Was sich im Vorfeld der Wahl schon auf den Wahlplakaten niederschlug, hat sich gestern bei der Wahl bestätigt. Bis 17.20 Uhr hatten nur 43,9 Prozent der rund 95.000 Wahlberechtigten ihre Stimme für die Stadtverordnetenversammlung abgegeben. Zum Vergleich: 1991 waren es um diese Zeit 49,58 Prozent gewesen. „Erschreckend“, sagte die stellvertretende Stadtwahl-Leiterin Renate Hunter, als sie gestern nachmittag die ersten Zahlen zur Wahlbeteiligung bekanntgab.

„Ich gehe nicht zur Wahl, weil meine Stimme sowieso nicht zählt“, sagte derweil draußen ein junger Taxifahrer, „alles, was ich darf, ist Steuern zu zahlen. Wenn ich wählen würde, dann DVU, aber die ist zu verrufen“.

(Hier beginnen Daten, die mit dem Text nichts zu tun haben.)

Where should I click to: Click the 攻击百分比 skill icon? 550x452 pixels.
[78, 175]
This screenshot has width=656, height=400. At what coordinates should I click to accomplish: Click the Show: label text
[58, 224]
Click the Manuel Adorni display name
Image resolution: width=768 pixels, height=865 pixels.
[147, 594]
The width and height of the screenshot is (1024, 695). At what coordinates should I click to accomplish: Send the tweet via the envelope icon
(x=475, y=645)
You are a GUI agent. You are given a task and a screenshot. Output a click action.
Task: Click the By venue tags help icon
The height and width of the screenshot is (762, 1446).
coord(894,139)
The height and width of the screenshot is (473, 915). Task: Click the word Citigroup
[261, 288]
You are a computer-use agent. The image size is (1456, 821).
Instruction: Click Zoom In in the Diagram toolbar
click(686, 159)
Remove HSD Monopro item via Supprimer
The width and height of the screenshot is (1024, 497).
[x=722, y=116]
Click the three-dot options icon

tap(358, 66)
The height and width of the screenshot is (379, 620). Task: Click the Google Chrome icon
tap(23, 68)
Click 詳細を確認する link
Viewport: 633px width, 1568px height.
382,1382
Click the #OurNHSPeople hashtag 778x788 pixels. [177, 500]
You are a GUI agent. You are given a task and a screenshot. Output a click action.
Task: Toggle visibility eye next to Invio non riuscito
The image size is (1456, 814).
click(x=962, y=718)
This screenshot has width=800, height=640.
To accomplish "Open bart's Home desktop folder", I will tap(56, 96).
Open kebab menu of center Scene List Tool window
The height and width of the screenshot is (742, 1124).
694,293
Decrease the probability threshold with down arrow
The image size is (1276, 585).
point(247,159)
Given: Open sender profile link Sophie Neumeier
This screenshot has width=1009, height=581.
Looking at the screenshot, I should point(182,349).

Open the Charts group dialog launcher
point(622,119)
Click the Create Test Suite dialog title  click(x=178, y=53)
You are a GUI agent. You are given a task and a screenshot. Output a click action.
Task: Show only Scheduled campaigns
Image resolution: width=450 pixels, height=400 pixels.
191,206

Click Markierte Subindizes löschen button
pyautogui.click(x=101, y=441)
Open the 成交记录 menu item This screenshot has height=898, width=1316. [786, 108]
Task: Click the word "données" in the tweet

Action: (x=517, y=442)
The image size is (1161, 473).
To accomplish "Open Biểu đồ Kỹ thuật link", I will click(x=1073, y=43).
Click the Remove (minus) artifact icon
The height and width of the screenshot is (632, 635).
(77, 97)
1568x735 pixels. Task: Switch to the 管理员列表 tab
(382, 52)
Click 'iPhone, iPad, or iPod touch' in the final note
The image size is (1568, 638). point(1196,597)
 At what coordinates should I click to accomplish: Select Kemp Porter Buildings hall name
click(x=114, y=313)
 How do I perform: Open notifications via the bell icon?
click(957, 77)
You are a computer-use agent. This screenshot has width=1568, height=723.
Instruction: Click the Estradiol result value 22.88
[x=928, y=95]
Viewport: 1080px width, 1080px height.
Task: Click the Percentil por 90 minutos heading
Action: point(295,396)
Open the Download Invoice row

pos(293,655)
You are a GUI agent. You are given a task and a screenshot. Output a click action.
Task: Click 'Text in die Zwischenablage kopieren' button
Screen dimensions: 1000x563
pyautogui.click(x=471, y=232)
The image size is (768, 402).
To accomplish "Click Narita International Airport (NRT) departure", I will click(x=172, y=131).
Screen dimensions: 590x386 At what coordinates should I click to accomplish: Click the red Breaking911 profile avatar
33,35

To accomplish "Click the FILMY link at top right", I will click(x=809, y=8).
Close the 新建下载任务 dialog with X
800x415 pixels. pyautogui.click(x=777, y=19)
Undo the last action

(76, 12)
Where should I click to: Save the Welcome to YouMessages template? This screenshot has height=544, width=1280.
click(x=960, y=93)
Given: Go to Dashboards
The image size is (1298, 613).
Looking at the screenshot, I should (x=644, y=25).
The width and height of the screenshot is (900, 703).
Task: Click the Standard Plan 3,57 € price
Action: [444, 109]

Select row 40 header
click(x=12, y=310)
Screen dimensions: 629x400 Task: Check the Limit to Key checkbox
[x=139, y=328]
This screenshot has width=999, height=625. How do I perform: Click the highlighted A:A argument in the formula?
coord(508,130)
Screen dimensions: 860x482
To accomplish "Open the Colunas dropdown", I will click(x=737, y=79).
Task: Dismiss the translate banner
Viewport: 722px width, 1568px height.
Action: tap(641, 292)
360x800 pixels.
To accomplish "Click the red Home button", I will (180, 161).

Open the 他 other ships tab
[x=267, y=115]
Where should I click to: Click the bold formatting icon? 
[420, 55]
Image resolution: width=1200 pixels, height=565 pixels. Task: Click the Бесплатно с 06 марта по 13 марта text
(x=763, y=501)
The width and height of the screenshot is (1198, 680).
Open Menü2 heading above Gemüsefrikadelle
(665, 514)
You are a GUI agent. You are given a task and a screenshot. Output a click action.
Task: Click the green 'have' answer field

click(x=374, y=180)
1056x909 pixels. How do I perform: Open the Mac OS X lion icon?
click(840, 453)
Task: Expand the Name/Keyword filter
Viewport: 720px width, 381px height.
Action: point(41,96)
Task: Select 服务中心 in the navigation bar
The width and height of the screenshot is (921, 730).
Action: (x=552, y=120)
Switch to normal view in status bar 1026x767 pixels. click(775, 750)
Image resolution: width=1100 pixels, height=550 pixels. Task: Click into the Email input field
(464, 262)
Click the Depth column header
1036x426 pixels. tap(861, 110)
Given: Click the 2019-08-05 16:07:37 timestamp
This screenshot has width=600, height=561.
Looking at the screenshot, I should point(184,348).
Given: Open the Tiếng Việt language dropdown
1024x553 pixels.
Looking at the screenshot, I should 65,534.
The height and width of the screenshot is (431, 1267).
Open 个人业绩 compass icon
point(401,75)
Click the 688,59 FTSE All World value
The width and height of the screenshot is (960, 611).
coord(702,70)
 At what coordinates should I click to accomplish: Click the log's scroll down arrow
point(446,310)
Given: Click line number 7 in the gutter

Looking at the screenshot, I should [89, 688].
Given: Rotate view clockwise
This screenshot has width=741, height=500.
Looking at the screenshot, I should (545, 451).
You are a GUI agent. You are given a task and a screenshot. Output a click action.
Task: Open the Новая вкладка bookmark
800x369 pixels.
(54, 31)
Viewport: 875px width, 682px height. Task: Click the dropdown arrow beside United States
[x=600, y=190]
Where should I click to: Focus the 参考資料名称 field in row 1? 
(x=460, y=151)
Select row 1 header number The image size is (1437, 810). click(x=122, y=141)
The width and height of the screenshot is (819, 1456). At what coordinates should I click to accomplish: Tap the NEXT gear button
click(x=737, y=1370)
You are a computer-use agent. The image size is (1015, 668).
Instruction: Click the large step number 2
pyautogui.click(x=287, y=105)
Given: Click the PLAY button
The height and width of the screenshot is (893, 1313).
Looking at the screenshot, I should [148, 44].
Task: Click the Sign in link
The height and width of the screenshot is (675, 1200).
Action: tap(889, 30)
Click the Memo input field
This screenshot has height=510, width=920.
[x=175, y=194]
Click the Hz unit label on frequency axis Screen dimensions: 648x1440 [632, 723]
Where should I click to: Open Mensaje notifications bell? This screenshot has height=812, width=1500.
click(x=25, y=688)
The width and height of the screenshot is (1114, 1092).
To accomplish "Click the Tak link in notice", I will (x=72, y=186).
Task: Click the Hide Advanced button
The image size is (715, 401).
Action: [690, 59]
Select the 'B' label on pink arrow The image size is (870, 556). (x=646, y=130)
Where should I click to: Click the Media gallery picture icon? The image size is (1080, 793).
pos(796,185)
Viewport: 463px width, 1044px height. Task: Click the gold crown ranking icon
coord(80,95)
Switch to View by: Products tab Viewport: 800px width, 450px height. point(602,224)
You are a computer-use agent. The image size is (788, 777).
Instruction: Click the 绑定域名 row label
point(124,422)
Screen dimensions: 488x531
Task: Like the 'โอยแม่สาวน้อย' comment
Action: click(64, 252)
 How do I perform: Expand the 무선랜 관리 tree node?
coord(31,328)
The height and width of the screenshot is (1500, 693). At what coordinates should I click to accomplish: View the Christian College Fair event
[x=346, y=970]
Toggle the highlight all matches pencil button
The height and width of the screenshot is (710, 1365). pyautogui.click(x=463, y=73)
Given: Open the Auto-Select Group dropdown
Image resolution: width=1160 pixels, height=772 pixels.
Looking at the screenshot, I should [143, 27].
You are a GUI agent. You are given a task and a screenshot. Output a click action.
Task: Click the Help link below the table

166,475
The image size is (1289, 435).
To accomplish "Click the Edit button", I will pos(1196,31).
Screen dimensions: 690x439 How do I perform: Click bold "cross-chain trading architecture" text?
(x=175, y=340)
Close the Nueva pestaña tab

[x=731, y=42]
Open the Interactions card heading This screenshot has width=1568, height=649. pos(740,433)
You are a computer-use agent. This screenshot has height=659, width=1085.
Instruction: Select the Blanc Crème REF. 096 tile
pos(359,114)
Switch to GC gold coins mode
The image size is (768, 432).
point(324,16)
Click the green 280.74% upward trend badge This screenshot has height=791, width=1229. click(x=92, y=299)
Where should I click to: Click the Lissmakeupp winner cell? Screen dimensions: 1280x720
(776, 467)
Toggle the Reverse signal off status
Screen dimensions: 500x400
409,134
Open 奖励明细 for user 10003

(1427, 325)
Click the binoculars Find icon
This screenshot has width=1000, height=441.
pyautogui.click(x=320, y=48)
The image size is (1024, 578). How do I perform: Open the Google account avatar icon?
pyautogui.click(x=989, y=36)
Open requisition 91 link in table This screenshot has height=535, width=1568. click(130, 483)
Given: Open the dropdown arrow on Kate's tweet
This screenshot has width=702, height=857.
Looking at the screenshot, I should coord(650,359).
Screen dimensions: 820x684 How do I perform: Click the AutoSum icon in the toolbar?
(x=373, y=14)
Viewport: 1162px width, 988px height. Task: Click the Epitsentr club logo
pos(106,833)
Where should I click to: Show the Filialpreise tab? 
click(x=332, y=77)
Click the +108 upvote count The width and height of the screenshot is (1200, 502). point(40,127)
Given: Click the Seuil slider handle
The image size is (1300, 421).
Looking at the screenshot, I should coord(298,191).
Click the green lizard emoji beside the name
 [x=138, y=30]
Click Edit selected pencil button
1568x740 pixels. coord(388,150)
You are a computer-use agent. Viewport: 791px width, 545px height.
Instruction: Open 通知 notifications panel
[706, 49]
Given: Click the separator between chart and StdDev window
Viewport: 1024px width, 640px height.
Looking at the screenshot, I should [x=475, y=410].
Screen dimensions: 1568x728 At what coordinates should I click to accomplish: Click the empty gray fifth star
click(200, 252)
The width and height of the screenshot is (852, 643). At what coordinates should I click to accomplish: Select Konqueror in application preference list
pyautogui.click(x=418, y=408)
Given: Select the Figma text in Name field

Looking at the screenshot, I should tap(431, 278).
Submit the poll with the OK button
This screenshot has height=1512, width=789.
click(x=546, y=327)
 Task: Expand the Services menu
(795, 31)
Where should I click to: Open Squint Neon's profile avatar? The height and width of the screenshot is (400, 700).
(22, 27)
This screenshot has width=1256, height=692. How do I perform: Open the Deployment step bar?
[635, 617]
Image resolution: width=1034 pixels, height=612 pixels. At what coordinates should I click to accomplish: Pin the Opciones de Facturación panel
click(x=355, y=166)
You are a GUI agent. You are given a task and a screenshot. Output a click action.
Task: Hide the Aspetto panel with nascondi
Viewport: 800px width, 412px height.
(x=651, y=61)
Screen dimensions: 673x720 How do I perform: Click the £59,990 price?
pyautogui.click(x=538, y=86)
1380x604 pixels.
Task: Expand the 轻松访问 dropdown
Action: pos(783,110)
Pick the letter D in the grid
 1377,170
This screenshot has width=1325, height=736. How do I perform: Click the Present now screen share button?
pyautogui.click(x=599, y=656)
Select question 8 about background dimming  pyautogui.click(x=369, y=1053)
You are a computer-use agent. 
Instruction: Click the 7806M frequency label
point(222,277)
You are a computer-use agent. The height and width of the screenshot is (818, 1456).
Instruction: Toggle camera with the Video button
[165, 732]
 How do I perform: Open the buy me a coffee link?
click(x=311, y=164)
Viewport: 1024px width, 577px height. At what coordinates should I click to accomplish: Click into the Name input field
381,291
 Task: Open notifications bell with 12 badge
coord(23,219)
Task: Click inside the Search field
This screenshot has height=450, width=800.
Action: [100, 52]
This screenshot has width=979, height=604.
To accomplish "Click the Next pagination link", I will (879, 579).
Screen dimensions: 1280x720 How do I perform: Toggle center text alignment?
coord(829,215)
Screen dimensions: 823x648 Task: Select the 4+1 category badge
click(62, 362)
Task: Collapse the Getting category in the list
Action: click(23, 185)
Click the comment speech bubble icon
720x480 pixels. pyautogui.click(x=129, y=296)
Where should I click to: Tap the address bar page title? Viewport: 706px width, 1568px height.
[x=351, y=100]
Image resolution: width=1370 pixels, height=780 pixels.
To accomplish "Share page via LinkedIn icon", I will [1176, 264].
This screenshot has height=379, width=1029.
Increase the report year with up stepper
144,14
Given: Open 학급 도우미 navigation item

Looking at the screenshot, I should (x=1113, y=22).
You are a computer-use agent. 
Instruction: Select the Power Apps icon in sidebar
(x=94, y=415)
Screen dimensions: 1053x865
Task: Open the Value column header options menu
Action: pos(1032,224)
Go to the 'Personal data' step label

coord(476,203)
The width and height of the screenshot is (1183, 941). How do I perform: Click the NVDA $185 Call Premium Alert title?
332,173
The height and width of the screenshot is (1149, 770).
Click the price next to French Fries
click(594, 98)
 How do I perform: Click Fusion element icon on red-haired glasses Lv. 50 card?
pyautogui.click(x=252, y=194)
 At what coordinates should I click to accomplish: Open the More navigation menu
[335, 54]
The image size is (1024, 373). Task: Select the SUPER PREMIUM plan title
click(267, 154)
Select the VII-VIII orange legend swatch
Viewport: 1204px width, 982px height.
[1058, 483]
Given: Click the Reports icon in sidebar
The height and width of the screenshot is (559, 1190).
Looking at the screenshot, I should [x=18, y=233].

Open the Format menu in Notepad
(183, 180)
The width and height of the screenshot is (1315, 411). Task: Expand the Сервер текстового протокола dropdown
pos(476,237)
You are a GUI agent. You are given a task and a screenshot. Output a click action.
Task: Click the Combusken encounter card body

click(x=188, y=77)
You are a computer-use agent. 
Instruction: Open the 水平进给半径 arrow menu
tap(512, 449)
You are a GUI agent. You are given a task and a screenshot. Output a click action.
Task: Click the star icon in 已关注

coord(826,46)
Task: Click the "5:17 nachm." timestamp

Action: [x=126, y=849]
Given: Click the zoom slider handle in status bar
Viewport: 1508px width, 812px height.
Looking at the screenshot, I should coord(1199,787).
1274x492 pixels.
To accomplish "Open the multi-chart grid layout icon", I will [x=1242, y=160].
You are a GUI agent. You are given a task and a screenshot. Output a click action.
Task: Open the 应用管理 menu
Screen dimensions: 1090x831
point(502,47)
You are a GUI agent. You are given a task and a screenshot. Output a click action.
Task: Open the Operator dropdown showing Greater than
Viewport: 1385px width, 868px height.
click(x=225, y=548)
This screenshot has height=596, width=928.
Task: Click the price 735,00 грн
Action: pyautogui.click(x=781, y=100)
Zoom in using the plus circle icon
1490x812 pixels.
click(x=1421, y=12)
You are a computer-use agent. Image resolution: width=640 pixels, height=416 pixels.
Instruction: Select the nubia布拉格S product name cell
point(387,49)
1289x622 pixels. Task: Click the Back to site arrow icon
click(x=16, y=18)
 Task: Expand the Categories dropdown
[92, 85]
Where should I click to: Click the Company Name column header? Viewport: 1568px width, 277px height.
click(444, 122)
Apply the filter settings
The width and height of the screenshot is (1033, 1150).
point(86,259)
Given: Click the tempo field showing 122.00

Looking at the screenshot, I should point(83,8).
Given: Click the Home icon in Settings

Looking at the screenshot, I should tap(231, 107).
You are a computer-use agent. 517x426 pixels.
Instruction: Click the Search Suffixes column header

„Die Leute sind verunsichert“, vermutete Wahlleiter Rainer Hamann. Seit acht Uhr morgens saß er mit zwei KollegInnen in den gelb getünchten Kellerräumen der AWO in Leherheide. „Hier herrscht absolut tote Hose“, rutscht es einem Wahlhelfer raus. „Die Wortwahl wollen wir mal nicht nehmen“, korrigierte Hamann sofort. „Schreiben Sie lieber, wir haben eine sehr schwache Wahlbeteiligung. Ich glaube, die Leute sind verunsichert durch die internen Unruhen in den Parteien. Die Diätenfrage hat jetzt noch den letzten Stoß gegeben“.

„Vor allem die SPD kann besonders gut mauscheln“, schimpfte ein Frührentner aus Leherheide, „fahren auf Kaffeefahrt nach Genua, die spinnen wohl“, ereiferte er sich. „Wer kein SPD-Parteibuch hatte, wurde doch hier in Bremerhaven nichts“. Der ehemalige Seemann hat CDU gewählt, obwohl er auch denen nicht über den Weg traut. „Aber was bleibt mir übrig, die SPD hat hier schließlich über 30 Jahre lang genug rumgepfuscht.“

„Ich darf leider nicht wählen, ich bin ein Fremder“, klagte dagegen ein türkischer Bremerhavener, der seit 20 Jahren in der Stadt lebt. „Ich hoffe nur eins: daß die DVU nicht reinkommt.“ Hat er umsonst gehofft. kes/J.G.